QQ20251110-113156.png

 Large Margin Learning and Synthetic Data Strategy

A key innovation of Step-Audio-EditX is "Large Margin Learning." The model trains on triplets and quadruplets samples, learning to convert between "significantly different" speech attributes while keeping the text unchanged.

The team used a dataset of 60,000 speakers covering Chinese, English, Cantonese, and Sichuan dialects, and built synthetic triplets to enhance emotional and stylistic control. Each sample consisted of 10-second clips recorded by professional voice actors, with neutral and emotional versions generated by StepTTS, then quality samples were selected through both human and model evaluations.

Paralinguistic (such as laughter, breathing, filler pauses) editing is based on the NVSpeech dataset, achieving temporal supervision through cloning and annotation, without the need for additional margin models.

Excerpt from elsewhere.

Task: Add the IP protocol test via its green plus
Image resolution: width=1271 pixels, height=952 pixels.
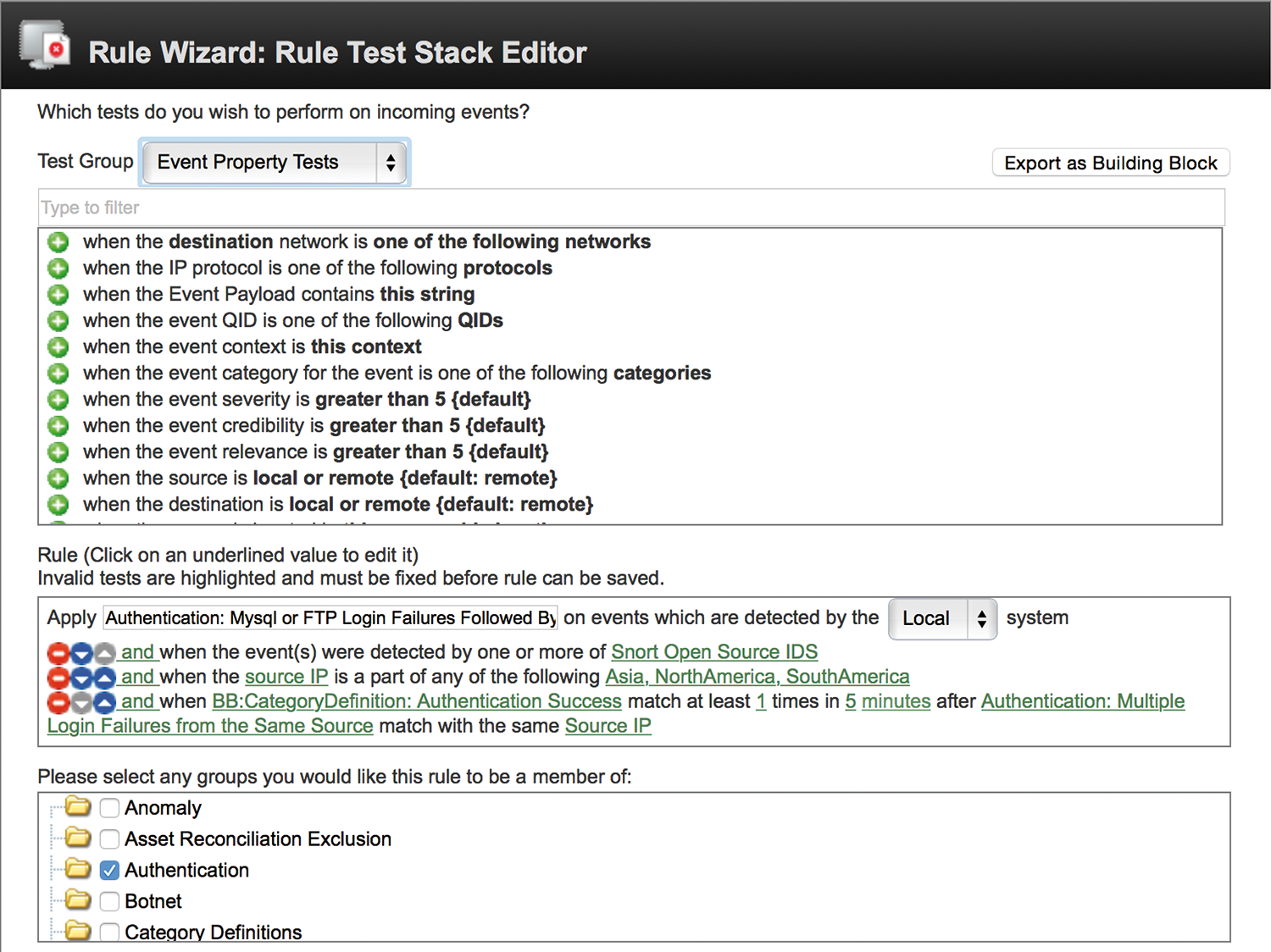Action: point(58,268)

 SFT + PPO: Letting the Model Understand Instructions

The training is divided into two stages:

  1. Supervised Fine-Tuning (SFT): The model simultaneously learns TTS and editing tasks within a unified chat format;

  2. Reinforcement Learning (PPO): Optimizing responses to natural language instructions through a reward model.

The reward model is initialized with SFT checkpoints and trained on large-margin preference pairs using Bradley-Terry loss, calculating rewards directly at the token level without decoding waveforms. PPO then combines a KL penalty term to balance audio quality and bias.

Step-Audio-Edit-Test: AI Evaluation Standards

To quantify control capabilities, the team proposed the Step-Audio-Edit-Test benchmark, using Gemini2.5Pro as the review model, evaluating from three dimensions: emotion, style, and paralinguistic features.

The results show:

  • Chinese emotion accuracy increased from 57.0% to 77.7%;

  • Style accuracy increased from 41.6% to 69.2%;

  • English results showed similar performance.

The average score for paralinguistic editing also rose from 1.91 to 2.89, approaching the level of mainstream commercial systems. More surprisingly, Step-Audio-EditX brings significant improvements to closed-source systems such as GPT-4o mini TTS, ElevenLabs v2, and Douba Seed TTS2.0.

Step-Audio-EditX represents a true leap in controllable speech synthesis. It abandons traditional waveform-level signal operations and instead uses discrete tokens, combined with large-margin learning and reinforcement optimization, making the experience of speech editing close to the fluidity of text editing for the first time.

In terms of technology and openness, StepFun AI chose full-stack open source (including model weights and training code), greatly reducing the barriers to speech editing research. This means that future developers can precisely control the emotions, tone, and paralinguistic features of speech, just like editing text.